# Dropped bloom



## richard.feldman48 (May 5, 2020)

I'm a relative newbie with a question about a phrag (Eric Young). It seems relatively healthy and has been growing under some good LEDs. A flower was about to open about 3 weeks ago, so I moved it up to my kitchen where it continues to look good. It's a west window, decent light. The bud opened very soon after that and, though it may be a bit pale, it looked good. I woke up this morning to find that the flower had fallen off. It still looks healthy. It's very unlikely that it was knocked off by anyone walking by. I'm wondering why this happened. Any hypotheses? Thanks.

Rich


----------



## CarlG (May 5, 2020)

Yeah, phrags will drop flowers that look perfectly fine. The flower will then sit there in great shape for several more days, disconnected from it's plant. Seems like they're especially prone to doing this just before a show opens, something like that.
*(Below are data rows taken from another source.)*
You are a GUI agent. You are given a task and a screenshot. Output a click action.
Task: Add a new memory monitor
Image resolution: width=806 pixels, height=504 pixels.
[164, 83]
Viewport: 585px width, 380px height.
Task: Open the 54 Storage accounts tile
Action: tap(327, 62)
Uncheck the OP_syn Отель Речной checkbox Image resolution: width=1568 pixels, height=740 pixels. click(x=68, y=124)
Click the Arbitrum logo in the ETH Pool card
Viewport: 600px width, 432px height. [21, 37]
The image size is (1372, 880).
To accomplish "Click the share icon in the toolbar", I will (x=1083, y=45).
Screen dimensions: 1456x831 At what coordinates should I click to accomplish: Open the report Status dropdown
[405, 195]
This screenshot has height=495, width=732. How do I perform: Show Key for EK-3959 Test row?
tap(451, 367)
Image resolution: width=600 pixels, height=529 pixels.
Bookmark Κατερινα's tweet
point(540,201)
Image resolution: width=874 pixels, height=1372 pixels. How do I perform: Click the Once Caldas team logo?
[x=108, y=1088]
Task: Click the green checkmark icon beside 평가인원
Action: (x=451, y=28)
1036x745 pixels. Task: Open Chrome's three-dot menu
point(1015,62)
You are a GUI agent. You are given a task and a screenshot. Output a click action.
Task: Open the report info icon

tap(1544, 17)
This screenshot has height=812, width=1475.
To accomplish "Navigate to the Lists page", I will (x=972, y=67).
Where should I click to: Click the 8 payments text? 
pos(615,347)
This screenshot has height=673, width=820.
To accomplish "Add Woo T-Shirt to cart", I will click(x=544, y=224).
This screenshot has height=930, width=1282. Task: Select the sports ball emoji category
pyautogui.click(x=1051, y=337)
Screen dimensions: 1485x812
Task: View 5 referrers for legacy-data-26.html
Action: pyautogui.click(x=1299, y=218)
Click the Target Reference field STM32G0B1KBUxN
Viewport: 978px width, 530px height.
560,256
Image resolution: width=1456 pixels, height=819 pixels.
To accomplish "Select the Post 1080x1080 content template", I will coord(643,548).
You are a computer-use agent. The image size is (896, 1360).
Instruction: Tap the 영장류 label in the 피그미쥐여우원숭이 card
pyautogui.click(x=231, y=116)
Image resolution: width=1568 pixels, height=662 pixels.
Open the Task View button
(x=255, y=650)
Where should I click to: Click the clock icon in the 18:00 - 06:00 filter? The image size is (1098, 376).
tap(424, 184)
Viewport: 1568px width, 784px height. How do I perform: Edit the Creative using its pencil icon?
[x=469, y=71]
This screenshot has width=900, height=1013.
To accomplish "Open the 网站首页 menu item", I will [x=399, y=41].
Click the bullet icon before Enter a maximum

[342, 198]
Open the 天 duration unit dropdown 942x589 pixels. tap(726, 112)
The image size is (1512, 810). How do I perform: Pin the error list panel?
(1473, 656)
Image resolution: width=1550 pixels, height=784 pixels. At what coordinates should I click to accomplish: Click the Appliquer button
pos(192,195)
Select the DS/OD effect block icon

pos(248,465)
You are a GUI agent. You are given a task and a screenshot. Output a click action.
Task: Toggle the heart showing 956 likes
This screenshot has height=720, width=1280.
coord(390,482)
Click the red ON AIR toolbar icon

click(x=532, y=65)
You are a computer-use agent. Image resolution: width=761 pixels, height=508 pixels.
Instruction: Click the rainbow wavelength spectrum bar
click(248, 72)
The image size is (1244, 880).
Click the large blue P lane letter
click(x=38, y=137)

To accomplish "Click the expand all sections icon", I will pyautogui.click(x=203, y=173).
I used to joke with phrag exhibitors that an important part of the show kit with these is a bottle of super glue.


----------



## MaxC (May 5, 2020)

Was it only briefly open and the flower fell off? That is less common. As CarlG mentioned the flowers fall off looking perfect, unlike a paphiopedilum. Which can be jarring the first time it happens. Western exposure can be a little intense if it gets a full blast of midday sun. Also, if you keep it at a cooler temperature the color of your blooms will be darker and more intense.


----------



## Linus_Cello (May 5, 2020)

Supposedly a trick is that growers will pollinate a phrag flower before a show, and the flower will stay on the plant foe a little while longer.


----------



## richard.feldman48 (May 5, 2020)

Thanks for the replies. I like the glue idea, which my wife suggested as well. The flower lasted a little over 2 weeks before falling off. The plant gets lots of light but direct sun only in the latter part of the afternoon.


----------



## littlefrog (May 5, 2020)

I was judging a show a couple years ago and watched several flowers fall off as we were walking. Perfect condition. They do that. Weirdest thing though, usually I don't see them drop. They were always doing it at the edge of my peripheral vision. Maybe it is my mutant super-power finally expressing itself.

I got an award to one in January that literally dropped as it was being judged. They awarded it anyway, might have gotten a few extra sympathy points.


----------



## shariea (May 6, 2020)

On my Phrag Fliquet the flowers usually overlap by a couple of days, but I never had 2 at the same time for more than a couple of days! Those rat ******** looked perfect when they dropped.


----------



## NYEric (May 13, 2020)

Many Phrags are not multi-floral, they are sequential. It comes from the species they're made of, for example dalessandroi vs besseae. If you want a multifloral Phrag. you have to pick carefully.


----------